If you're a data analyst at a SaaS company or an ecommerce business with a subscription component, it is inevitable that you will be asked to analyze metrics like churn, upgrades, and downgrades. These data points help the business understand the health of your subscriber base, specifically:
- The health of your subscriber base even when you have seasonality in renewals (since you amortize your revenue over months)
- The source of revenue changes: new customers, upgrades, downgrades, churns, or reactivations
- The value of a customer based on how long a given user keeps paying you money: customer lifetime value, average contract value
Frequently, this is called Monthly Recurring Revenue (MRR) analysis, with the output looking something like this:
Sometimes, analysts build an MRR dashboard by writing queries on top of raw data. Over time, these queries can become complicated and unwieldy, with logic repeated in multiple places. Our dashboard instead selects from a data model: a table that contains transformed data, and is ready for analysis. As a result, the queries in our dashboard are really simple -- here's one to calculate the number of customers and total MRR for each month:
select
date_month,
sum(is_active::integer) as customers,
sum(mrr) as mrr,
from analytics.fct_mrr
group by 1
Building the dashboard on top of a data model, rather than raw data, offers a number of benefits:
- Your business logic is codified: Every business is unique, and the way your business defines a churn is likely to be subtly different to another business. By building a data model that contains this business logic, you're able to ensure everyone in your business is using the same definition.

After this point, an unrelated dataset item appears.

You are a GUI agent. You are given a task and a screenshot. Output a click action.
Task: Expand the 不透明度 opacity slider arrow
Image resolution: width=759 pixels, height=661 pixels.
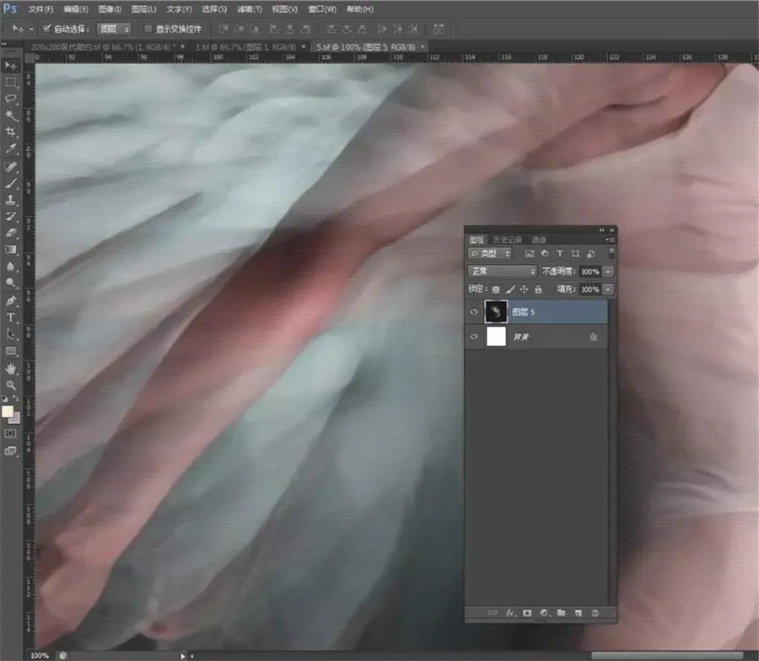(x=608, y=271)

- You only have to transform your data in one place: Chances are, your source data for subscriptions isn't perfect. You might need to clean it up, for example casting empty strings to NULL values. Or you may need to change the grain of your tables, for example change a table with one record per subscription with start and end dates, to one record per active month. By doing this in an upstream data model, you won't need to repeat work when building similar analyses, or in different BI tools.
- Your assumptions about your data model can be tested: By building data models in dbt, you can explicitly list and then test any assumptions you're making about your data. For example, if your back-end team tells you that a customer can't have two active subscriptions at once, it's a good idea to add a test to validate that (here's an example).
- Business users can more easily explore the data: If churns looked a little high this month, business users can jump in and write some simple SQL to understand which accounts churned, without getting overwhelmed by complex data.
The MRR data model
Every chart on this dashboard selects from a data model. This model has one record per customer per month (often referred to the "grain" of a model). Each record has the associated monthly recurring revenue (MRR), as well as a change category, which describes the revenue for a customer compared to last month.
The change categories are worth going through here:
- new: the customer is a new customer that has not had a previous subscription
- churn: last month the customer paid for a subscription, but this month is not. A customer can churn many times
- upgrade: the customer has increased their usage and is now paying you more money per month
- downgrade: the customer has decreased their usage and is now paying you less money per month
- reactivation: a previously churned customer has started subscribing again
If you're ready to dive straight into a dbt project to see how this is done, check out our sample MRR project here. Otherwise read on for a more in depth explanation.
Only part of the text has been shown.